Stored records

=== Section Start ===

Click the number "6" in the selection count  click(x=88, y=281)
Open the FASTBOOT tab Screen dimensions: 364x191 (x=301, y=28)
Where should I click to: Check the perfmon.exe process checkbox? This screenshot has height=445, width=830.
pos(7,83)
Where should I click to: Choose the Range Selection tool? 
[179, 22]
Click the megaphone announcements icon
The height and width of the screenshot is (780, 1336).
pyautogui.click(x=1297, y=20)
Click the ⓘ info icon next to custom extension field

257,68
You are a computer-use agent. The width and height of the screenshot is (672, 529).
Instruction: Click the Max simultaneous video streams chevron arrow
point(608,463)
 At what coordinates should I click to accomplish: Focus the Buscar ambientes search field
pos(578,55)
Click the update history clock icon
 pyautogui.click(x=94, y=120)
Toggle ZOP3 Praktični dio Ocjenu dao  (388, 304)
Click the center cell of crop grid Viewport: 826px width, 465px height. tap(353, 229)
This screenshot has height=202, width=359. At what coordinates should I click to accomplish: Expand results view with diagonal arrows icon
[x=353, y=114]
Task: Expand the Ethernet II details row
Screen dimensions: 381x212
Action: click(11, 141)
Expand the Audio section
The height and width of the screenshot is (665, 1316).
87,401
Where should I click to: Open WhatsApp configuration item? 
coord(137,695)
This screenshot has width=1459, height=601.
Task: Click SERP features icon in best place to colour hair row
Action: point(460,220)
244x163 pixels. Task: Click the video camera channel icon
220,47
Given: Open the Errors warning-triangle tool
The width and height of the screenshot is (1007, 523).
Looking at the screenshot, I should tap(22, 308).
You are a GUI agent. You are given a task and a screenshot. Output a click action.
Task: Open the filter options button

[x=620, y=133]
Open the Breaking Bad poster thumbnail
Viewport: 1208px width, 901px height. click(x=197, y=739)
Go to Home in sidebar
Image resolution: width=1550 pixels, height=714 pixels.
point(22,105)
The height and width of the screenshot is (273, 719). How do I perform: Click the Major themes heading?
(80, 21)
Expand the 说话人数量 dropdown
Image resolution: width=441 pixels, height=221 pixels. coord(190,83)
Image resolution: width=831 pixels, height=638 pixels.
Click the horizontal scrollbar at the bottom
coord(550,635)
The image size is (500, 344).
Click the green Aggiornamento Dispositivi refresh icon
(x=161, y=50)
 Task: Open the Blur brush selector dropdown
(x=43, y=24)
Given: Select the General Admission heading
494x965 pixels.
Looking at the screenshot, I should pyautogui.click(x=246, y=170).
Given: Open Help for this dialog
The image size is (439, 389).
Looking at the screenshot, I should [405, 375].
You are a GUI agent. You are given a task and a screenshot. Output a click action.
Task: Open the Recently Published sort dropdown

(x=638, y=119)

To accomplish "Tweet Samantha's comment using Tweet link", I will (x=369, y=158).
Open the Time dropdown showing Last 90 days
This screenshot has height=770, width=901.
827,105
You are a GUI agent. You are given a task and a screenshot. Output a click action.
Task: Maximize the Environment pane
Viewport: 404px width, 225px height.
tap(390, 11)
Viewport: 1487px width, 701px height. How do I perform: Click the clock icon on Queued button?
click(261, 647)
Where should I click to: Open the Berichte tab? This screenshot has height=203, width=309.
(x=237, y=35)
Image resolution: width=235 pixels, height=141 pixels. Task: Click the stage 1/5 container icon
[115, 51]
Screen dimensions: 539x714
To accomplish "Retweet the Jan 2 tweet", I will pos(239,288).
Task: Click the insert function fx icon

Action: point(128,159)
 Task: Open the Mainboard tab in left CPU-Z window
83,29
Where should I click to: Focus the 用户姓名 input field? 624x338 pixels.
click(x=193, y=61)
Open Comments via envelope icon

=== Section End ===

Problem:
Retype only the lines above between the line with "Instruction: Click the" and the line with "Given: Open the Errors warning-triangle tool", counting those two lines as well, and keep every character as it is.

Output below:
Instruction: Click the Max simultaneous video streams chevron arrow
point(608,463)
 At what coordinates should I click to accomplish: Focus the Buscar ambientes search field
pos(578,55)
Click the update history clock icon
 pyautogui.click(x=94, y=120)
Toggle ZOP3 Praktični dio Ocjenu dao  (388, 304)
Click the center cell of crop grid Viewport: 826px width, 465px height. tap(353, 229)
This screenshot has height=202, width=359. At what coordinates should I click to accomplish: Expand results view with diagonal arrows icon
[x=353, y=114]
Task: Expand the Ethernet II details row
Screen dimensions: 381x212
Action: click(11, 141)
Expand the Audio section
The height and width of the screenshot is (665, 1316).
87,401
Where should I click to: Open WhatsApp configuration item? 
coord(137,695)
This screenshot has width=1459, height=601.
Task: Click SERP features icon in best place to colour hair row
Action: point(460,220)
244x163 pixels. Task: Click the video camera channel icon
220,47
Given: Open the Errors warning-triangle tool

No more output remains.